The most obsolete thing and rightly to be treated as such should be the “year’s holiday-list”. I personally am thrilled to have a new one. And since the indolence and lethargy that had been squeezed out to the exuberance of this old list, it deserves to be filled with some alternate and refreshing replenishment. A new holiday-list is the panacea to ward off gone-year withdrawal symptoms found mostly in the Indian babudom.
The emotional fools make New Year resolutions to stand by, but in many cases they do not live up to their commitments and promises made to themselves since if they were so strong-willed, they wouldn’t wait for the turn of the year for effecting their resolve. They feel the gone-year withdrawal symptoms more than anyone else. This is so, also because, mostly the New Year resolutions are on giving up vices and less on acquiring virtues.
Well, the business types would do stocktaking exactly when the old year-ends and new one begins for they generally had had some deity or the other’s blessing for a fixed duration. The fortunetellers also guide the “stars” of their destiny in an already announced time slot. They too need some counseling to overcome to gone year withdrawal symptoms.

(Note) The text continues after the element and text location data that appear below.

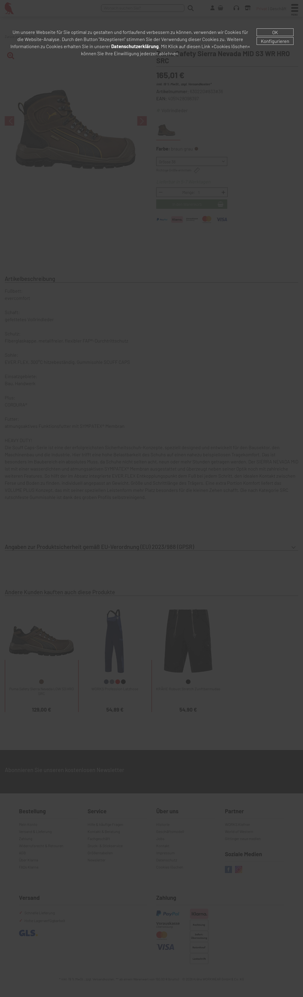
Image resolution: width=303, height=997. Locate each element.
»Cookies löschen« (230, 46)
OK (275, 32)
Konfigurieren (275, 41)
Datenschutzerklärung (135, 46)
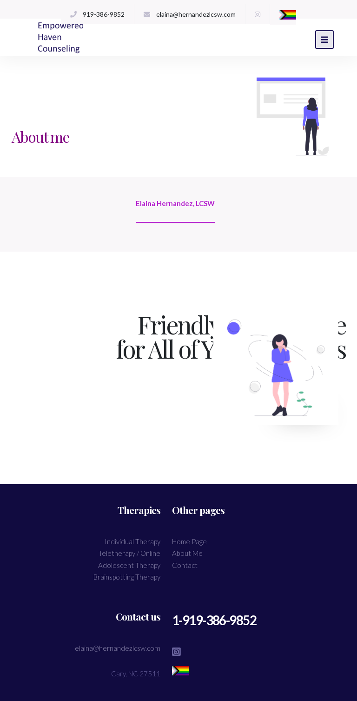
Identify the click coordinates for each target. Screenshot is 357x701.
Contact (185, 565)
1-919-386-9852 (224, 621)
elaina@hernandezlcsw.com (196, 14)
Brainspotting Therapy (126, 577)
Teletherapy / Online (129, 553)
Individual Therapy (132, 541)
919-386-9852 (104, 14)
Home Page (189, 541)
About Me (187, 553)
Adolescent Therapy (129, 565)
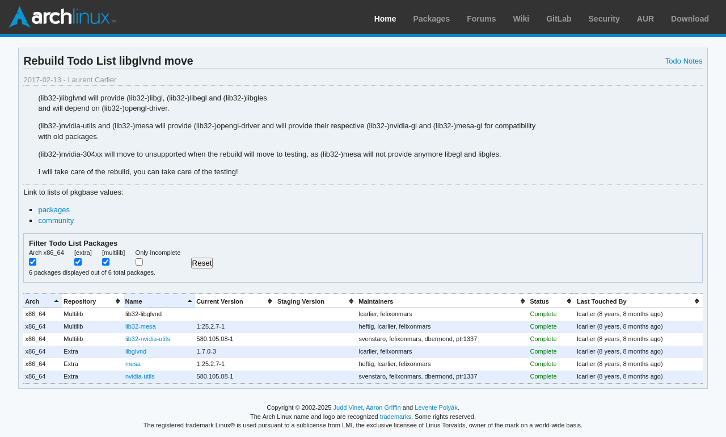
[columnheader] (42, 301)
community (56, 220)
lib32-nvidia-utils (147, 338)
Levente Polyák (436, 407)
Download (690, 18)
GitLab (558, 18)
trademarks (395, 416)
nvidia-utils (140, 376)
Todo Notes (684, 61)
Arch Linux (62, 17)
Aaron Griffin (383, 407)
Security (604, 18)
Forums (481, 18)
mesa (133, 363)
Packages (431, 18)
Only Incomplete (158, 252)
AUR (645, 18)
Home (385, 18)
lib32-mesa (140, 326)
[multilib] (113, 252)
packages (54, 209)
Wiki (521, 18)
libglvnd (135, 351)
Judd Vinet (348, 407)
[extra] (83, 252)
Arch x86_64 (46, 252)
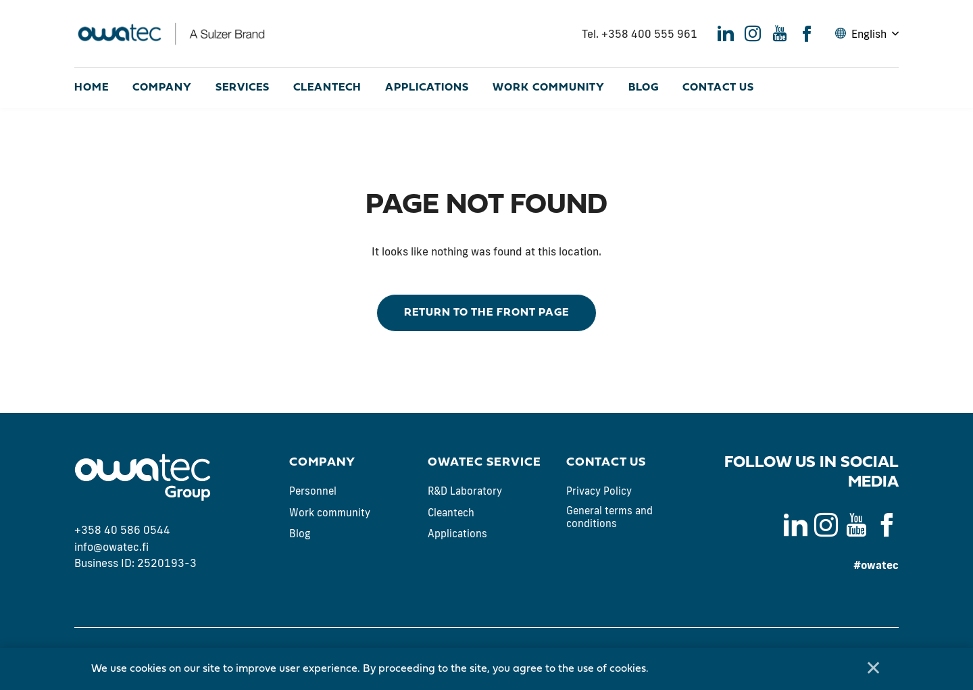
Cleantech (327, 87)
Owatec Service (484, 462)
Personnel (312, 491)
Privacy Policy (599, 491)
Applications (427, 87)
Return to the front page (486, 312)
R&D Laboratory (465, 491)
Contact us (718, 87)
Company (162, 87)
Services (243, 87)
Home (91, 87)
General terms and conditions (609, 517)
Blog (643, 87)
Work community (549, 87)
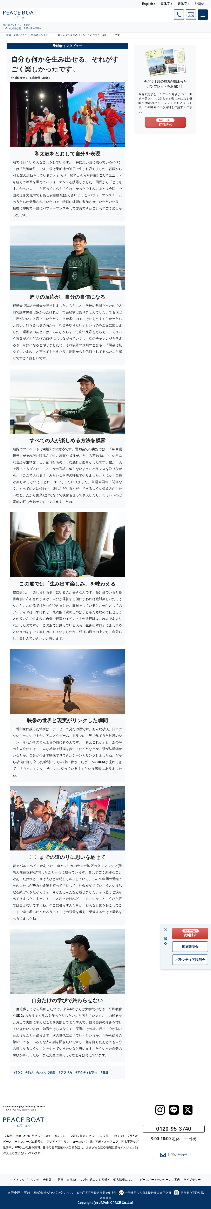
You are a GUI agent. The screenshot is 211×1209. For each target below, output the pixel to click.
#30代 (18, 1072)
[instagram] (160, 1109)
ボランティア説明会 (190, 960)
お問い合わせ (173, 1155)
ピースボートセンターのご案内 (160, 1179)
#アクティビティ (86, 1072)
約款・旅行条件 (68, 1179)
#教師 (104, 1072)
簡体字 (165, 4)
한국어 (199, 4)
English (147, 4)
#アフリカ (65, 1072)
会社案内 (48, 1179)
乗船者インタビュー (42, 35)
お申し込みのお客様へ (95, 1179)
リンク (35, 1179)
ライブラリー (192, 1179)
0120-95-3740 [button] (173, 1129)
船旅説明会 (190, 947)
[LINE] (174, 1110)
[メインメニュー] (203, 14)
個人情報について (124, 1179)
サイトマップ (19, 1179)
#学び (29, 1072)
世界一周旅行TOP (16, 35)
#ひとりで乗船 (45, 1072)
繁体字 (182, 4)
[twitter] (187, 1109)
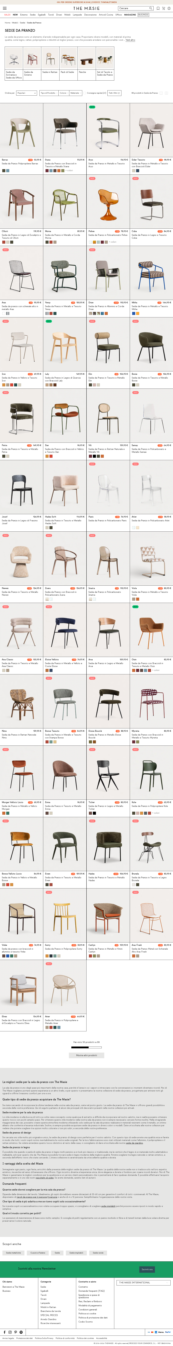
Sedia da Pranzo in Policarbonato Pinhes (107, 235)
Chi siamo (7, 1281)
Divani (59, 15)
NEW (15, 15)
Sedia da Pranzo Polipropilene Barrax (20, 163)
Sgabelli (42, 15)
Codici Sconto (85, 1322)
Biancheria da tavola (51, 1311)
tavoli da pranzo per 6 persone (32, 1197)
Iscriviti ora (147, 1269)
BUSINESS (143, 15)
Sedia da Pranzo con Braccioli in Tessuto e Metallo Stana (60, 165)
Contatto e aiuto (87, 1281)
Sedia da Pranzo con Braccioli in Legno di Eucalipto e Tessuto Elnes (21, 1022)
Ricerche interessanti (51, 1323)
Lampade (77, 15)
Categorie (46, 1281)
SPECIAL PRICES (49, 1315)
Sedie (33, 15)
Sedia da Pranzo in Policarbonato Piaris (107, 520)
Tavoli (51, 15)
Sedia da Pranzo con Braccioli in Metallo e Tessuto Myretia (147, 736)
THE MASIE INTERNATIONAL (134, 1282)
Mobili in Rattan (48, 1307)
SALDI (7, 15)
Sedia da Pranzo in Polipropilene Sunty (63, 949)
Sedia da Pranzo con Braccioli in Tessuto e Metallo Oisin (147, 665)
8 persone (52, 1197)
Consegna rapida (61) (96, 93)
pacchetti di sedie (45, 1178)
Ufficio (118, 15)
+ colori (69, 170)
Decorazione (90, 15)
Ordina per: (10, 93)
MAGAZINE (130, 15)
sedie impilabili (108, 1206)
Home (7, 23)
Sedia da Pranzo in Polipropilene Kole (150, 806)
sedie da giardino (134, 1143)
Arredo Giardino (48, 1319)
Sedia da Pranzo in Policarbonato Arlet (151, 520)
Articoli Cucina (106, 15)
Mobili (67, 15)
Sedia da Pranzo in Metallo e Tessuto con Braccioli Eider (150, 165)
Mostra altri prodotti (86, 1055)
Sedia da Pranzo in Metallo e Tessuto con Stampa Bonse (63, 736)
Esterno (24, 15)
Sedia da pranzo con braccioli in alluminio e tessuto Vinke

Call me mad, or even selfish, but this year I have decided on an altogether different way to come out of the gone year withdrawal symptoms and keep feeling elated when friends would call for nearly a week at least to greet and wish” Happy New Year” to me. Want to know it? Well, I will not say and thus share; and thus exhaust or empty, my own good wishes but will only receive them for their therapeutic properties. Thank you friends in advance!